Ныне в этих местах к услугам туристов имелось множество новых подъемников и подъемов плюс недавно проложенное шоссе от Витта к гондольной станции, куда Арманда с друзьями добиралась пешком. В свое время Хью старательно изучал карту, приколотую для общего пользования к доске объявлений у почты, – большую Carte du Tendre, или Карту Терзаний. Если бы ему теперь приспело с удобством достичь ледового склона, он мог подъехать новым автобусом от Витта к подъемнику Драконита. Он, однако, желал проделать это на прежний нелегкий манер, пройдя по дороге наверх через достопамятный лес. Он надеялся, что гондолы Дракониты окажутся теми, какие он помнил, – кабинками о двух обращенных друг к дружке скамьях. Кабинки плыли, держась в двадцати что ли ярдах над полоской травянистого склона, по прочисти между елями и зарослями ольхи, через каждые тридцать, примерно, секунд обмениваясь с пилонами неожиданными толчками и стрекотом, но в остальном скользя чинно.

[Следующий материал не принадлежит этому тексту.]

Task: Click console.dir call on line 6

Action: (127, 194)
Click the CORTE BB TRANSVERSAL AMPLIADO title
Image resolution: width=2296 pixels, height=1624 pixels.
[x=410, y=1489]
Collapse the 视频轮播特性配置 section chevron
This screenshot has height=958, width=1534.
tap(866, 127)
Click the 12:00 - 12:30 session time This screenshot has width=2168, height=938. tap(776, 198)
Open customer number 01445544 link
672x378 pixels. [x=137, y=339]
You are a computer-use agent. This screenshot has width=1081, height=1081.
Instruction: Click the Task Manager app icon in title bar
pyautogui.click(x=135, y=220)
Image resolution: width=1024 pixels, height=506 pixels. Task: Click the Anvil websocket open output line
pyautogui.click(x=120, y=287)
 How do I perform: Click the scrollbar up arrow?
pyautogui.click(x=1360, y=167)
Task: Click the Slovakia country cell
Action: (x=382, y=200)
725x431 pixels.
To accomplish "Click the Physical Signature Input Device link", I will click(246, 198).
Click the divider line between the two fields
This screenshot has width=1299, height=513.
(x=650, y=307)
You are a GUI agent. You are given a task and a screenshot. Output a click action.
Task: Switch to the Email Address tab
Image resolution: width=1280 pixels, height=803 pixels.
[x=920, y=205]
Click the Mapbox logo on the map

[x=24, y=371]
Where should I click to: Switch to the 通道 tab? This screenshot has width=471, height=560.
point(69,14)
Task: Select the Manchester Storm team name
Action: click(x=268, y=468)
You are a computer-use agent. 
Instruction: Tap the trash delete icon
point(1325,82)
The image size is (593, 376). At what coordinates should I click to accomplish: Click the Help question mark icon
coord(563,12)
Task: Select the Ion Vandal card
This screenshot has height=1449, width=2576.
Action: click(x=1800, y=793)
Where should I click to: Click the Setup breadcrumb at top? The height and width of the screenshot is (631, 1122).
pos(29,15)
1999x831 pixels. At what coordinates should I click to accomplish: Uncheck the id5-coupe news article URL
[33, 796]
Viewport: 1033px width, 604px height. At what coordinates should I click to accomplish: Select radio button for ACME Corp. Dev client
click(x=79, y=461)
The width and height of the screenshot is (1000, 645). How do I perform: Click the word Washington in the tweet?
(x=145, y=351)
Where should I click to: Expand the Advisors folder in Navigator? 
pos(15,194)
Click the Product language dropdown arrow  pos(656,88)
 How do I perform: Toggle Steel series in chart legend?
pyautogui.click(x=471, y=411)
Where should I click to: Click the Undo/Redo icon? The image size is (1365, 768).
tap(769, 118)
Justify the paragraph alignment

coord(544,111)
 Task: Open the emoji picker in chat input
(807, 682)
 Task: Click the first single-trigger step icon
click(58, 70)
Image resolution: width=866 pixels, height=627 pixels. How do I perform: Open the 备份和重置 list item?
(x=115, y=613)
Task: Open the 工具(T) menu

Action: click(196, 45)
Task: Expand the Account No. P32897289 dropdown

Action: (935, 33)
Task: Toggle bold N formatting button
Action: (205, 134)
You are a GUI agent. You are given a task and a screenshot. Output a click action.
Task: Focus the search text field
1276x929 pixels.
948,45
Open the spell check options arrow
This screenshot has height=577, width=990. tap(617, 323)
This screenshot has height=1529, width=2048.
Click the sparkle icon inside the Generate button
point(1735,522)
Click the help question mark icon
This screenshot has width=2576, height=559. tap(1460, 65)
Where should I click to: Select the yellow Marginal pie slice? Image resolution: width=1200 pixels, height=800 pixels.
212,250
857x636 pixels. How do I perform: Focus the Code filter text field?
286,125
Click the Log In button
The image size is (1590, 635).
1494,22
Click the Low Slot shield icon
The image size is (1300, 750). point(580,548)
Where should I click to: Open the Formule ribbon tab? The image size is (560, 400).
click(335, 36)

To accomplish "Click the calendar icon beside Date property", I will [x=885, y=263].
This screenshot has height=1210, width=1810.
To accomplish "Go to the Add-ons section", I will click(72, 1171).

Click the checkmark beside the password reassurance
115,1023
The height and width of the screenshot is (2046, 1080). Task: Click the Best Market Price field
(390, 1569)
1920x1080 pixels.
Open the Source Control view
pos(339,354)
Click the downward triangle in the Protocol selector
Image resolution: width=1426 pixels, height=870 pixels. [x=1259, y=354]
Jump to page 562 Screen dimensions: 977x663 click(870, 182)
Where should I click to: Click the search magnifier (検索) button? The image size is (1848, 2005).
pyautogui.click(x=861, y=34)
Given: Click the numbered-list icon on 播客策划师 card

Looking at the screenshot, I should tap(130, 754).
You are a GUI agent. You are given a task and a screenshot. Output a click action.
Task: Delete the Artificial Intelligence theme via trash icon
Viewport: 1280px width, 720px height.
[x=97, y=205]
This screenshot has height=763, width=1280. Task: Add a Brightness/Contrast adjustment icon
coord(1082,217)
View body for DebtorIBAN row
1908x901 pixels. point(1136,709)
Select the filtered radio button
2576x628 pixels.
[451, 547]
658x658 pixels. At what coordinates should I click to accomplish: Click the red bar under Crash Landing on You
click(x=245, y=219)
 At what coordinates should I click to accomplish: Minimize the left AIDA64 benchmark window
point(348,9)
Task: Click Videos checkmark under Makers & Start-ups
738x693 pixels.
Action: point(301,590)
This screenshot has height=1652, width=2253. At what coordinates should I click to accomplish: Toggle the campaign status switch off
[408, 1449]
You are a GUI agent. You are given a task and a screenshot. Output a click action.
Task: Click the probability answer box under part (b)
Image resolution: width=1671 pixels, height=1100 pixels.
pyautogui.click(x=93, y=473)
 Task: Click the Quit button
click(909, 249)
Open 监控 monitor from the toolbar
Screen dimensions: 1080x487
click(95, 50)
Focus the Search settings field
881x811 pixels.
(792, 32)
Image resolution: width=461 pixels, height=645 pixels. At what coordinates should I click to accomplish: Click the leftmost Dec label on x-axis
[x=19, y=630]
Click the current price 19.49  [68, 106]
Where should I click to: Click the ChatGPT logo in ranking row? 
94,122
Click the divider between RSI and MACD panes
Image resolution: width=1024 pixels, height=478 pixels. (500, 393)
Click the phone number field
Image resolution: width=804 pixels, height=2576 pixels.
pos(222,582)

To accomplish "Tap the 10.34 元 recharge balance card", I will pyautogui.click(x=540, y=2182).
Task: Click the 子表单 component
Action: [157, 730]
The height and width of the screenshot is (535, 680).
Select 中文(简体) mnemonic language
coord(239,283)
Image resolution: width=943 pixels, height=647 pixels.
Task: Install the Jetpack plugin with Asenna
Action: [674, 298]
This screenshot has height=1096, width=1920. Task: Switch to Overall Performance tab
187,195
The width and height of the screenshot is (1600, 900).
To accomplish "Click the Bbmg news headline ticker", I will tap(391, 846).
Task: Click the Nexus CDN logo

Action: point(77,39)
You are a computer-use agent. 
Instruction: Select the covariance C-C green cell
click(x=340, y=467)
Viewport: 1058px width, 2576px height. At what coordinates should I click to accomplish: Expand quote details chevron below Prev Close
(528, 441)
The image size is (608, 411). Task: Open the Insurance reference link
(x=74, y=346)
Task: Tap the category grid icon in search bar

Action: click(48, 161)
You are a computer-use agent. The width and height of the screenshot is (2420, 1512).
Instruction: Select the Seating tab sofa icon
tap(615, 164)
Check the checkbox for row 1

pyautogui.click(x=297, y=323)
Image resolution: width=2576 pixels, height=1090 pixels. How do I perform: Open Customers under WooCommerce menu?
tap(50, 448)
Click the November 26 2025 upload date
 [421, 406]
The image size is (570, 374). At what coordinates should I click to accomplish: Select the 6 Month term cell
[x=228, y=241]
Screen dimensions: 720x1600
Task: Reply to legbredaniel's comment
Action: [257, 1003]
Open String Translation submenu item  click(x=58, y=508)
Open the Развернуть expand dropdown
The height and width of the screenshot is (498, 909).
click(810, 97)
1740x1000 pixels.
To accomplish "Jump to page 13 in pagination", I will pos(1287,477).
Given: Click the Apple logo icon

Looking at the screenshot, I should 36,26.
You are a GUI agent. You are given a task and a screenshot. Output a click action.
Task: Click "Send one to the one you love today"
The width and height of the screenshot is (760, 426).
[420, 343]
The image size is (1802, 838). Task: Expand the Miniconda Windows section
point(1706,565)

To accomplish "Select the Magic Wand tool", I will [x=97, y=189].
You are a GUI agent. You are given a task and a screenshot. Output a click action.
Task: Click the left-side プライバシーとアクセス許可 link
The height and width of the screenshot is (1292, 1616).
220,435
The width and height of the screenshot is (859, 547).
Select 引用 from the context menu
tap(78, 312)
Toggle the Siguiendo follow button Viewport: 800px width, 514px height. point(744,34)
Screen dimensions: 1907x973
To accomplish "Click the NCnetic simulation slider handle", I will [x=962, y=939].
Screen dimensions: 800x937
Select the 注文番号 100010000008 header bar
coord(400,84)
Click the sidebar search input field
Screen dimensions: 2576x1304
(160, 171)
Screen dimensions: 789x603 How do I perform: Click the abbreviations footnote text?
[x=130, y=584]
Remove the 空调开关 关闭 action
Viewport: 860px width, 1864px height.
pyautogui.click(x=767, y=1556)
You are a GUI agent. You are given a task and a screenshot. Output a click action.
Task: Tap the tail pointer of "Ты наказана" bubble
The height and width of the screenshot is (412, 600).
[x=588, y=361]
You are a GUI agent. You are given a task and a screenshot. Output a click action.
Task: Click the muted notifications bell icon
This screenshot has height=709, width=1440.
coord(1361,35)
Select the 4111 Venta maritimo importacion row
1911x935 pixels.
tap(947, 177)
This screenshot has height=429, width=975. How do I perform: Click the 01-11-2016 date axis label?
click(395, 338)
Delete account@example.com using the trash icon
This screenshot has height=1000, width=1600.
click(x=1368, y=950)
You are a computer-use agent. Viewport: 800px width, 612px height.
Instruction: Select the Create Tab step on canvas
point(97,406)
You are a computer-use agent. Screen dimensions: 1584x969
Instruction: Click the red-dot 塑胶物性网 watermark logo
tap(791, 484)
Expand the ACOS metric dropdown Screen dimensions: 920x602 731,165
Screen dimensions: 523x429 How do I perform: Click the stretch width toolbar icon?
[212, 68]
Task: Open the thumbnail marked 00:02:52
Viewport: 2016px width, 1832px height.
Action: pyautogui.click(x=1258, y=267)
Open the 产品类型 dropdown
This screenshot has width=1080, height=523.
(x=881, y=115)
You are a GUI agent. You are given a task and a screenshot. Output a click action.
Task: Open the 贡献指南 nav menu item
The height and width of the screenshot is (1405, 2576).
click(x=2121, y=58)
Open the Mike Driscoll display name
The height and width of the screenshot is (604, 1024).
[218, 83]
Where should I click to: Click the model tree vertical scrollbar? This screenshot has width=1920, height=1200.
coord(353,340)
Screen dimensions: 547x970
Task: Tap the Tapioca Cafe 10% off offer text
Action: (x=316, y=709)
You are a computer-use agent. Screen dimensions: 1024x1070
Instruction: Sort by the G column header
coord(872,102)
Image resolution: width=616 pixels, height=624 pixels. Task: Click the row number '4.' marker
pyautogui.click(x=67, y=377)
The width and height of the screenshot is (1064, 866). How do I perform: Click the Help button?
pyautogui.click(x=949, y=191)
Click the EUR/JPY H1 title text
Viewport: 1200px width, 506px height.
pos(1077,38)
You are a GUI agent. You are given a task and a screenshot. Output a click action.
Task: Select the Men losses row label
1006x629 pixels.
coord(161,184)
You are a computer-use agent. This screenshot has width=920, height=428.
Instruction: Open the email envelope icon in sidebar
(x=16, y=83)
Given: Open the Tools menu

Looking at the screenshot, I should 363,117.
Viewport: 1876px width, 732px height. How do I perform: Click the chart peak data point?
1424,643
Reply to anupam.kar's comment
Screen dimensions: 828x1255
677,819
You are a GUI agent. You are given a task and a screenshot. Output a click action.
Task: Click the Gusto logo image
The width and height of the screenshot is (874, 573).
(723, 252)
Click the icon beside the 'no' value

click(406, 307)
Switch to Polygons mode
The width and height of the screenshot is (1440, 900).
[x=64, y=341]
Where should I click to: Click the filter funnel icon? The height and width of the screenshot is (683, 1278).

Память Хью увязала в единый путь целый пук лесных стежек и просек, – все они вели к первому сложному участку восхождения, к свалке валунов и рододендроновым дебрям, по которым приходилось продираться наверх, подбираясь к кабельной дороге. Неудивительно, что скоро он заблудился.
А память тем временем торила собственный путь. Снова он задыхался, следуя по ее немилосердным пятам. Снова она дразнила Жака, красивого юношу-швейцарца с мечтательным взглядом и с телом, покрытым рыжими, как у лисы, волосками. Снова она флиртовала с эклектическими английскими близнецами, называвшими лощины "холодными войнами" и говорившими про горные гребни "класса Ах". Ни ноги, ни легкие Хью, при всей его крепости, не позволяли ему даже в воспоминаниях двигаться с ними вровень. И когда четверка ускоряла шаги, исчезая со своими жестокими ледовыми топорами, мотками веревок и прочими орудиями пыток (снаряжение, преувеличенное невежеством), он опускался отдохнуть на камень, и глядя вниз, казалось, видел сквозь подвижный туман как нарождаются те самые горы, которые топчут его мучители, кристаллическая кора, что заодно с его сердцем воздымалась со дна незапамятного more (моря). Впрочем, обычно он отставал еще до того, как они выбирались из бора, унылого скопища старых елей с крутыми тропками в мокрых кущах кипрея.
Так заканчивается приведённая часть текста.